Crowther is known as creator of the Indianapolis Prize, an award for animal conservation. The Indianapolis Prize is widely regarded as the world's leading award in the field of animal conservation. The Michael I. Crowther Conservation Forum is a part of the biennial Indianapolis Prize programming and features a moderated discussion with both the most recent Indianapolis Prize winner and the winner of the Indianapolis Prize Emerging Conservationist Award.https://www.indianapoliszoo.com/prize/events/

In 2017, Crowther began working with officials of the International Union for the Conservation of Nature (IUCN) Species Survival Commission (SSC) to develop a new resource for adding efficiency and accountability to the SSC's Assess-Plan-Act model of conservation. Crowther's plan for a Global Center for Species Survival, bringing key full-time specialist group coordinators together to manage the SSC's projects, was signed into agreement at the SSC's Annual Leaders Meeting in Abu Dhabi on October 7, 2019, and the Center opened on the Indianapolis Zoo campus in 2021 with startup funding from the Lilly Endowment, Inc.

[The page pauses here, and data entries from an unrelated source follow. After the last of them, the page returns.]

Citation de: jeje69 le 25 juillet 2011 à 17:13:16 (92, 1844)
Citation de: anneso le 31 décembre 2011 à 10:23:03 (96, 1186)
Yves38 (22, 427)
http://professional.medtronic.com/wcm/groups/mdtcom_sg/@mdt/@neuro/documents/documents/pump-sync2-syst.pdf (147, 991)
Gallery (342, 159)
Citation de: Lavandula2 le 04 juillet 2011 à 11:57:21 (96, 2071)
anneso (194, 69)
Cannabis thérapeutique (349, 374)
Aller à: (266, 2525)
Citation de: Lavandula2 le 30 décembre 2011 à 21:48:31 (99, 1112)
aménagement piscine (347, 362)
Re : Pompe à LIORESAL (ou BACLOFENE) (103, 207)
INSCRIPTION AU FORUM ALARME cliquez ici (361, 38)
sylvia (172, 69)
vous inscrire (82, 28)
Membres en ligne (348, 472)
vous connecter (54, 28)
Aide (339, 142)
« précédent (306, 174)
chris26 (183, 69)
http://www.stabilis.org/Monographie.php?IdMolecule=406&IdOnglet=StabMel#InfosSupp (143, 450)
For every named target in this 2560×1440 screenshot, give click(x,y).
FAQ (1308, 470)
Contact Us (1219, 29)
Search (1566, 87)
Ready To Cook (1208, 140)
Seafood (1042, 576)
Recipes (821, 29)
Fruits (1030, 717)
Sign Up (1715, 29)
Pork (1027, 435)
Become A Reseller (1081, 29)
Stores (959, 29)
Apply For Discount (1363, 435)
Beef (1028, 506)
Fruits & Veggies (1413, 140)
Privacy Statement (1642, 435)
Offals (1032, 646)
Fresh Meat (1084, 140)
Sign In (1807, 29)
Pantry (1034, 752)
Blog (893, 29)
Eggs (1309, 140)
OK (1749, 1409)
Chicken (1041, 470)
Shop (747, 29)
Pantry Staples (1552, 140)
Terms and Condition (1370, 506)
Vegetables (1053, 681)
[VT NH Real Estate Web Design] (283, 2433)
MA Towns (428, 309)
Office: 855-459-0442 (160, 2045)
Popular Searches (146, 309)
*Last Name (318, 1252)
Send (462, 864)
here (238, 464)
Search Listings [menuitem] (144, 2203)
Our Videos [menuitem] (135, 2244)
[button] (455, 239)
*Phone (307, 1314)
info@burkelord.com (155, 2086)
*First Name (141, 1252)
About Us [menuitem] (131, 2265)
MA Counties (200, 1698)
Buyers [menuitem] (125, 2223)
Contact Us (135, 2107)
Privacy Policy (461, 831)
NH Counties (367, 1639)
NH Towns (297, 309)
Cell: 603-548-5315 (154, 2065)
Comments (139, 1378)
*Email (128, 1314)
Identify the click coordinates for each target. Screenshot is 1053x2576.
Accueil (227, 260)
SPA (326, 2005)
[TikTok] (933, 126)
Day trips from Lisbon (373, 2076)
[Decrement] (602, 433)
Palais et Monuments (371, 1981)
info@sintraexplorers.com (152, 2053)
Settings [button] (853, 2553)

==Early life and education==
Crowther was born in 1952 at Bedford, England. He was educated at Bedford Modern School, and graduated from Salisbury High School in Salisbury Township, Pennsylvania and Kutztown University. Crowther emigrated to Pennsylvania with his family as a teenager.

==Career==
He was appointed president and chief executive officer of the Indianapolis Zoo in 2002. He was previously president and chief executive officer of the New Jersey State Aquarium. Crowther has served on the boards of the International Species Information System, the Dian Fossey Gorilla Fund International, and The National Elephant Center.

In 2014, Crowther was named a Distinguished Hoosier by Governor Mitch Daniels and received Indiana's Excellence in Innovation award. Crowther was named a member of the Order of the Sagamores of the Wabash, the State of Indiana's highest award, by Governor Eric Holcomb, in September, 2017.

On February 15, 2019, Crowther was named International Citizen of the Year by The International Center. Indianapolis Mayor Joe Hogsett proclaimed December 6, 2019 - the day after Crowther's retirement party - as Michael Crowther Day in Indianapolis. Additionally, the Indianapolis Zoological Society named the biennial Indianapolis Prize leadership lecture in Crowther's honor, established the Michael I. Crowther Indianapolis Prize Endowment, and arranged for a bull elephant in Tarangire National Park in Tanzania to be named "Mike."